The FBI And "The Devil's Deal"
The FBI And `The Devil's Deal'
By TOM CONDON
July 30, 2000
I got an inkling of this story almost two decades ago, and it seemed impossible. My friend Ted Driscoll, a Courant investigative reporter, had been digging into the jai alai industry and uncovering a cornucopia of corruption: game-fixing, odds-fixing, mob ties, payoffs.
Then, in 1981, it really got interesting. Roger Wheeler, a Tulsa, Ok., businessman who headed World Jai Alai Inc., was gunned down outside an exclusive country club in his hometown. A crooked accountant and a mob leg-breaker, both close to the killing, were themselves bumped off.
The trail led to Boston, and there it ended. Detectives from Oklahoma, Connecticut and Florida couldn't get the time of day from federal law enforcement officials in Boston.
Driscoll began to think the unthinkable - that the FBI's Boston office was corrupt.
Ted never got to prove it; he died of cancer a couple of years later. But a young reporter in the newsroom in those years picked up the ball.
Dick Lehr joined The Courant in 1979 after graduating from Harvard. He got a law degree, was briefly a Connecticut prosecutor under Chief State's Attorney Austin McGuigan, and then became an investigative reporter at The Boston Globe.

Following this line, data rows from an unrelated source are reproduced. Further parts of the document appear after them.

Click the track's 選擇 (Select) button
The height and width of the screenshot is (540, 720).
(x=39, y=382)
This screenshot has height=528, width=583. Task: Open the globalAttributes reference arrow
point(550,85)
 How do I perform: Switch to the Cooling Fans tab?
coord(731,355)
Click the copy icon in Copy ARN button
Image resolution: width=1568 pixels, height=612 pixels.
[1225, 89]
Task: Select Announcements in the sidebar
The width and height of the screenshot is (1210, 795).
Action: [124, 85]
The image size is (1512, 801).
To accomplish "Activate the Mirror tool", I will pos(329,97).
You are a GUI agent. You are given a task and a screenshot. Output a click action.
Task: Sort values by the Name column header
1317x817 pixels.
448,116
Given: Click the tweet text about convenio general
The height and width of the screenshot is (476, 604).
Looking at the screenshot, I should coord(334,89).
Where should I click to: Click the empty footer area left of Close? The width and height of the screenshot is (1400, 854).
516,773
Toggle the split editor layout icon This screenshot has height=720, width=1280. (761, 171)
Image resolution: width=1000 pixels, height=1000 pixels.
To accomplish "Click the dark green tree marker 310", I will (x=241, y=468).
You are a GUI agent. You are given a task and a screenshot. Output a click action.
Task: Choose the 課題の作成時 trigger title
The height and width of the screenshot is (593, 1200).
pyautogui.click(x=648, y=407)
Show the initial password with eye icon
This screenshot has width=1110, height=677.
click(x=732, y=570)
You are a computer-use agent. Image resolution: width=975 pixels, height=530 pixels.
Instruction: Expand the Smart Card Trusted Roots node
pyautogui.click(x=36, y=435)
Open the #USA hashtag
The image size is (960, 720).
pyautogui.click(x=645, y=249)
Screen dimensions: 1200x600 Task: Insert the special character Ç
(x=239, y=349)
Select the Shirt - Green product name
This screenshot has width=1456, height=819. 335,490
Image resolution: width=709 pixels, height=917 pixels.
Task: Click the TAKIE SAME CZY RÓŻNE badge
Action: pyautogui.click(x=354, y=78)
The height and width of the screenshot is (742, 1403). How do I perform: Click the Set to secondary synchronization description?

Lehr and Gerard O'Neill have just written an astonishing book titled "Black Mass - The Irish Mob, The FBI and a Devil's Deal" (PublicAffairs) that shows Driscoll was right. Several agents of the FBI, the nation's elite law enforcement agency, had been compromised by a couple of the worst scum-buckets in Christendom, James "Whitey" Bulger and Steven "The Rifleman" Flemmi.
"Black Mass" ought to be required reading at the FBI Academy.
The FBI was under pressure to stop La Cosa Nostra in Boston, as elsewhere. The way to do it was to get informants, inside sources. The FBI put a premium on agents who could develop top-level informants.
John Connolly, a smooth-talking, ambitious agent, had grown up in the tightknit Irish enclave of South Boston, with the notorious Bulger. In the 1970s, Connolly lined up Bulger and his pal Flemmi as informants. They provided some help in bringing down Mafia boss Gennaro Angiulo.
But in the crime world, that was Macy's getting rid of Gimbels. With the Italian mob crippled, Bulger and his Winter Hill gang took over the rackets. Bulger's adventure with World Jai Alai was just an aside, it turns out, a place to launder money. With FBI protection, he took over loan sharking, protection, gambling and drugs.
When other law enforcement agencies such as the state police or DEA went after Bulger and Flemmi, the FBI either tipped the criminals off or got them removed from the indictment. As time went by, Bulger and Flemmi were socializing with Connolly and his boss, agent John Morris. Bulger gave Morris presents, of cash and expensive wine. Morris took them.
The foxes were not only operating the henhouse, they were running the farm.
Bulger had a Robin Hood image in the xenophobic precincts of South Boston. He was the older brother of Bill Bulger, powerful president of the state Senate and now president of the University of Massachusetts. Maybe Whitey was in some unsavory stuff elsewhere, but he'd take care of Southie and never let drugs into the neighborhood.
Hah. As Lehr and O'Neill show, Bulger and Flemmi ran the drug operation in Southie, poisoning their neighbors. Arrest and addiction rates there were as bad as in the rest of the city. For years, the two thugs literally got away with murder.
They might still be at it, but a new federal prosecutor in Boston, Fred Wyshak, a veteran of the New Jersey Mafia investigations, couldn't understand why his new office showed so little interest in Bulger.
He turned up the heat. In 1995 Connolly apparently tipped off his self-serving stoolies that indictments were on the way. Flemmi, perhaps not the brightest bulb on the tree, stuck around town and was busted. Bulger took it on the lam and hasn't been seen since.
Some 18 FBI agents either broke the law or violated federal guidelines, a federal judge found. Morris testified in return for a grant of immunity. Connolly was indicted and is awaiting trial.
They got away with this scheme for almost 20 years, and almost didn't get caught at all. The book raises a host of serious questions, not the least of which is: Who's watching the FBI?